現在のお仕事について教えて下さい(業務内容や日々のお仕事中の様子など)。

 口腔保健学科口腔保健衛生学専攻(歯科衛生士養成)において、学部学生の公衆衛生学、食生活教育、口腔疾患予防学、社会調査の基礎等の授業と卒業研究指導、病院における臨床実習指導に加えて、口腔保健学科の教育委員長として、学生の教育上の種々の問題について検討しています。また、口腔疾患予防学分野長として分野の教員および大学院生の研究指導、研究も実施しており、他分野の大学院生の研究支援や学位審査も行っています。
 現在(2023年1月)は、産業衛生学会関東地方会第299回例会(2023年2月4日)担当幹事として開催準備を行っています。

学生時代についての思い出(例:所属サークル)や当時考えていた将来の方向性について教えて下さい。

 歯学科の大学生時代の部活はバドミントン部でした。大学に入って初めて運動部に入り、1年生の夏合宿は暑い上に練習がきつくて途中で合宿所から逃げ出してしまい、とんでもない新人でした。しかし、6年生まで続けて、当時の先輩とは未だに交流があります。もう一つ、今の私の起点になったのは、2年生の夏に障害児の夏合宿のボランティアに参加した事です。その中心は大学自治会で、その後、自治会に入りました。医学部生や他大学の医学部、歯学部の自治会の方々のいろいろな意見を聞き、ノンポリだった私も少し、社会や政治のことを考えるようになりました。

産業衛生の道を志した時期(年齢・年代)やきっかけについて教えて下さい。

» **提示資料**

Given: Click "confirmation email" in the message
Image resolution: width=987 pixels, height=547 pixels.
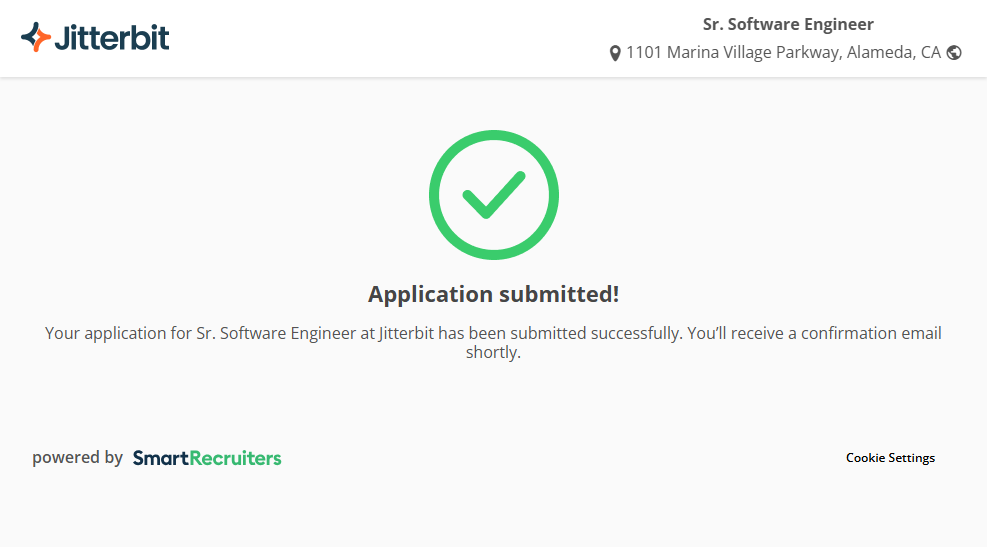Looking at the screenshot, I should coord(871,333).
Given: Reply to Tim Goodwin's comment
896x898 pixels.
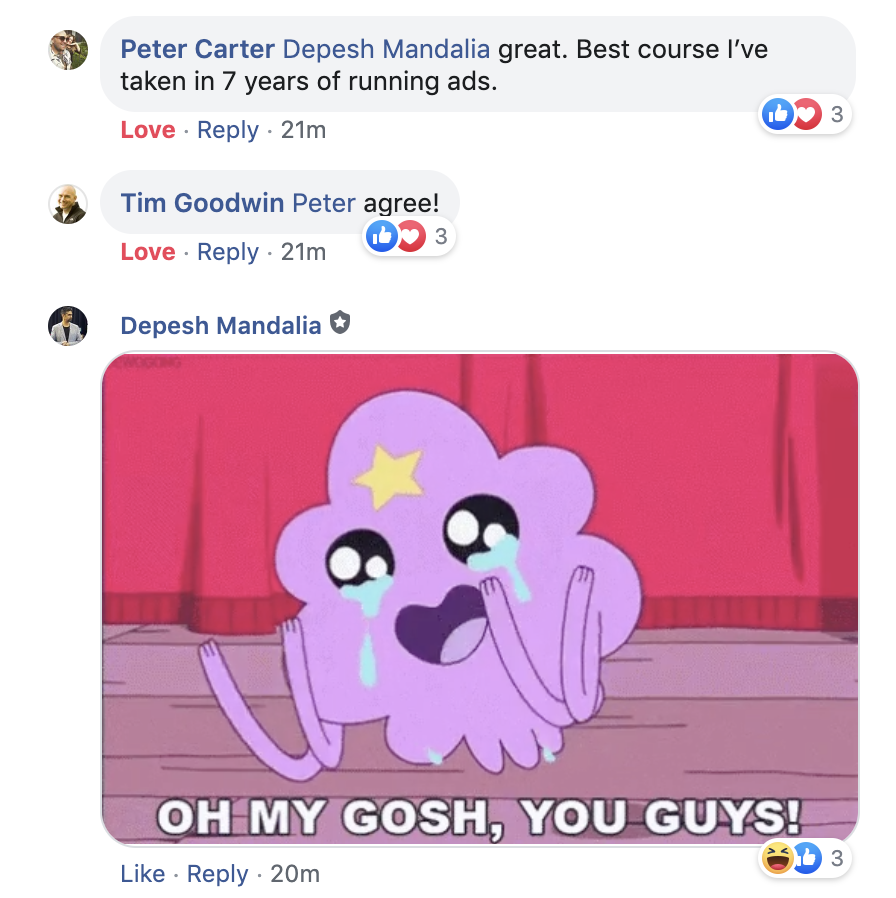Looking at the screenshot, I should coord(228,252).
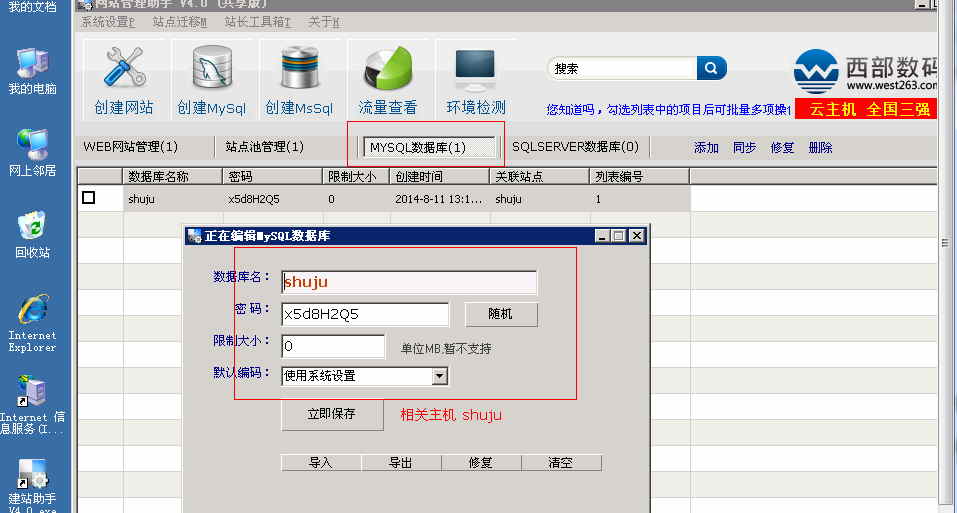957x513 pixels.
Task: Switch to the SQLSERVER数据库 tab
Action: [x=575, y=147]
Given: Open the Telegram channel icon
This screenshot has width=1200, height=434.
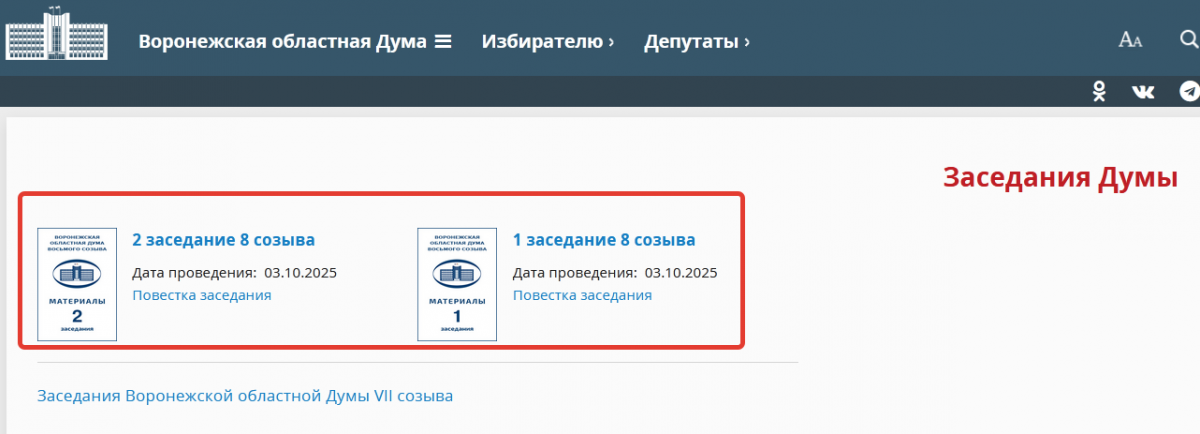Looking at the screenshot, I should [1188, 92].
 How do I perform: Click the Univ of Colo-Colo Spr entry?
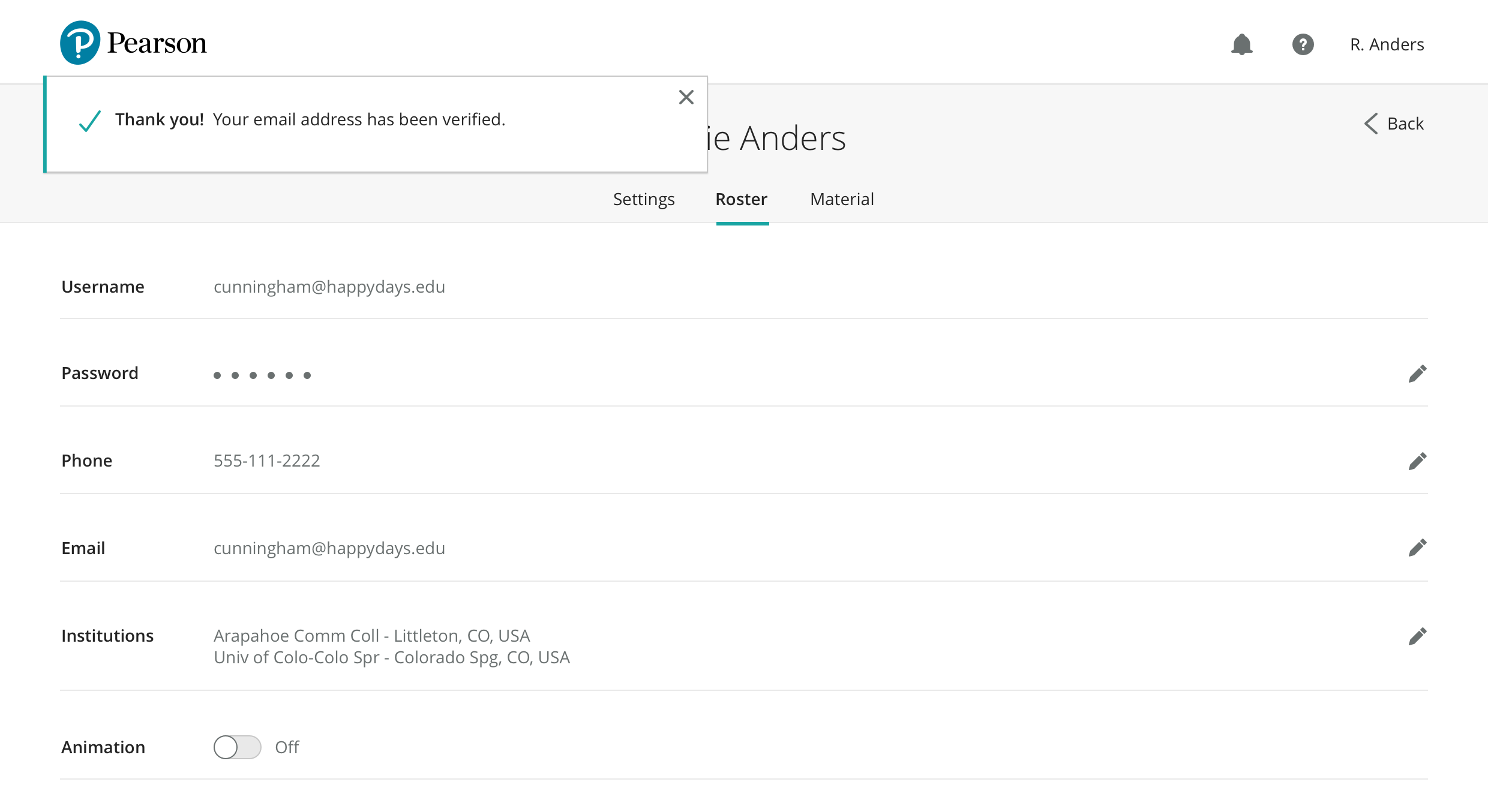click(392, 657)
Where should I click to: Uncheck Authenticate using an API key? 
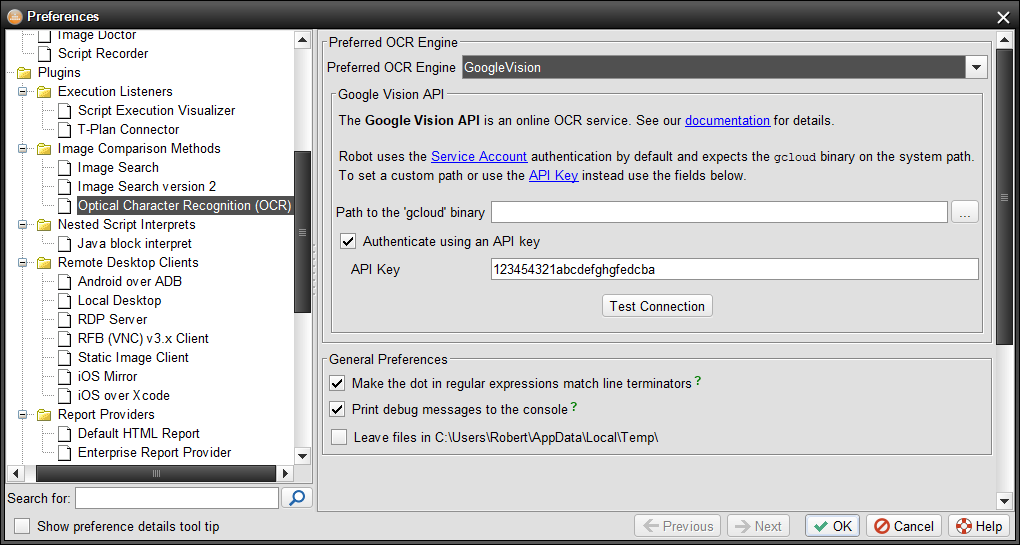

» **やること**
産業衛生の道を語るインタビュー本文の続きを、最後の質問に対する答えから書く。

» **出力結果**
 大学5年生の時、三宅島で唯一の歯科診療所の先輩を訪問し、夜は島の漁師の人たちとお酒を飲みながら話を聞き、昼は他大学自治会の仲間とバイクで島の人の家を廻って訪問アンケートを行いました。初めて一般の人たちに本音を直接聞く貴重な体験でした。その先輩が予防歯科の大学院生として戻ってきたことで、私も予防歯科の大学院へ行きたいと考えました。当時の教授に話に行った際に「女はもういらない」と言われ、ショックを受けました。予防歯科には女性の教員が多かったことからでしょうが、学生時代には女性差別を受けたことがなかったので悔しかったです。それを先輩や他の先生方に話したところ、しかたなく?入れてもらえました。

新人時代の思い出について教えて下さい。

 予防歯科の大学院では、岩手県平泉や都内、近県の幼稚園・保育園、小中学校の歯科保健活動、また、保健所や保健センターの乳幼児・母子歯科健診の際には、歯科衛生士の方々との親交を得たことが現在につながっています。学位の研究テーマは「レーザーのう蝕予防効果」で、ラットの歯にレーザーとフッ化物を塗布し、砂糖の多いエサで飼育し、むし歯を評価し、データを得る日々でした。心の疲れを感じ、支えてもらったのが現在の夫です。2年で結婚し、3年で長男出産、動物実験データ取得済でしたので、子供を保育園に預け、4年で論文発表し、大学院を修了しました。1年間専業主婦で長女を出産後、大学へ戻りたく、当時の教授にお願いしました。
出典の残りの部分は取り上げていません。